**Selected passage:**
==*==

American politician from West Virginia

Robert Lee Karnes is an American politician born in and representing West Virginia. He is known for controversial, conservative rhetoric. He is a former Republican member of the West Virginia Senate, representing the 11th district from 2014 until 2018 and from 2020 to 2024.

Karnes initially took office after defeating Incumbent Democratic Senator Greg Tucker in 2014. This was the first election cycle in which West Virginian Republicans gained control in either the state House or Senate in over 80 years. Karnes then won re-election in the 2020 General Election after defeating Incumbent Republican Senator John Pitsenbarger in the 2020 Republican primary and Democrat Denise Campbell in the general election.

Karnes ran for re-election in 2024 but was defeated in the Republican primary by Robbie Morris.

==Election results==

West Virginia Senate District 11 (Position B) election, 2020
| Party |  | Candidate | Votes | % |
|---|---|---|---|---|
|  | Republican | Robert L. Karnes | 23,364 | 51.4% |
|  | Democratic | Denise Campbell | 22,116 | 48.6% |
| Total votes |  |  | 45,480 | 100.0% |

West Virginia Senate District 11 (Position A) election, 2014
| Party |  | Candidate | Votes | % |
|---|---|---|---|---|
|  | Republican | Robert L. Karnes | 15,171 | 55.59% |
|  | Democratic | Gregory Tucker (incumbent) | 12,122 | 44.41% |
| Total votes |  |  | 27,293 | 100.0% |

West Virginia House District 44 election, 2012
| Party |  | Candidate | Votes | % |
|---|---|---|---|---|
|  | Democratic | Dana Lynch | 3,351 | 59.94% |
|  | Republican | Robert L. Karnes | 2,240 | 40.06% |
| Total votes |  |  | 5,591 | 100.0% |

==Controversies==
During the 2018–2019 teachers' strikes, Karnes stated he believed that the strikes "[wouldn't] have any significant effect."

In 2021, during the COVID-19 pandemic, Karnes wore a mesh mask to protest the West Virginian state-level mask mandate and Centers for Disease Control and Prevention guidelines by conducting official duties without a proper face covering.

Karnes was the only senator to vote against the Film Tax Credit, noting it would benefit Bette Midler more than West Virginia residents. It afforded him headlines via national news media.

==*==

**Data supplied:**

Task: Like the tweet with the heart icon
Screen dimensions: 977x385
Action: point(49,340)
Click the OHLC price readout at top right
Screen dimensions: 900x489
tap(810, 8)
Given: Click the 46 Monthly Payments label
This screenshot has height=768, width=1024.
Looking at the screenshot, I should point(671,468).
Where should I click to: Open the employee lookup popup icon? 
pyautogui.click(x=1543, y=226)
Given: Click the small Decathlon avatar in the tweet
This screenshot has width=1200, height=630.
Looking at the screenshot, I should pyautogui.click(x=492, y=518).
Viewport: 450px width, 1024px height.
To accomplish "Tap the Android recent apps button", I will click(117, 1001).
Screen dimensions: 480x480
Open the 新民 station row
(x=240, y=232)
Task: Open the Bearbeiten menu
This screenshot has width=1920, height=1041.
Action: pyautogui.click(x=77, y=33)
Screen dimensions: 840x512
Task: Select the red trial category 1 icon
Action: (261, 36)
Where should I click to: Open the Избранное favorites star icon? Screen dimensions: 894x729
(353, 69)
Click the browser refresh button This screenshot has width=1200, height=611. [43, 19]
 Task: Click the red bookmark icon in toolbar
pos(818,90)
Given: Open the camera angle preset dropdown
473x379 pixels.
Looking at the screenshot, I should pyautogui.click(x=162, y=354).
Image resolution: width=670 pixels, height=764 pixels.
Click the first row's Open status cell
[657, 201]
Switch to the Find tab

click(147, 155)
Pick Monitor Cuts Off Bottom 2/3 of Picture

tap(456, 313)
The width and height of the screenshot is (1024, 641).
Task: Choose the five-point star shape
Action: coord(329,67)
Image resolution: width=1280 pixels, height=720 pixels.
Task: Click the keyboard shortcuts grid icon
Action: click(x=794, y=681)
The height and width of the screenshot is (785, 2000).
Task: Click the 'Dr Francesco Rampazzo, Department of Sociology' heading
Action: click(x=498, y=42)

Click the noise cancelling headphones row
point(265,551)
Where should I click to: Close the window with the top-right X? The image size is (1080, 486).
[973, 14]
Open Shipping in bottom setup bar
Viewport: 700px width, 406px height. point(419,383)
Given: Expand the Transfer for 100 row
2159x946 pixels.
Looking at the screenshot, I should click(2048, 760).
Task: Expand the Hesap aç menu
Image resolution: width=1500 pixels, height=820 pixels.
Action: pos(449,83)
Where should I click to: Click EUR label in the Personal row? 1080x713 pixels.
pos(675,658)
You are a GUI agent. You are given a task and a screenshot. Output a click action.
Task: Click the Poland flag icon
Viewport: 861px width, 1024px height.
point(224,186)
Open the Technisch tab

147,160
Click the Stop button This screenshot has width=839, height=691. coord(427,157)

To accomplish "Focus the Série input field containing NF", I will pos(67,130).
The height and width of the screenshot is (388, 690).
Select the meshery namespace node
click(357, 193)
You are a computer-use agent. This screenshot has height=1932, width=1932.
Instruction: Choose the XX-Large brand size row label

==*==

**Work instruction:** In the passage on Robert Lee Karnes, who defeated him in the 2024 Republican primary?

**Task response:** Robbie Morris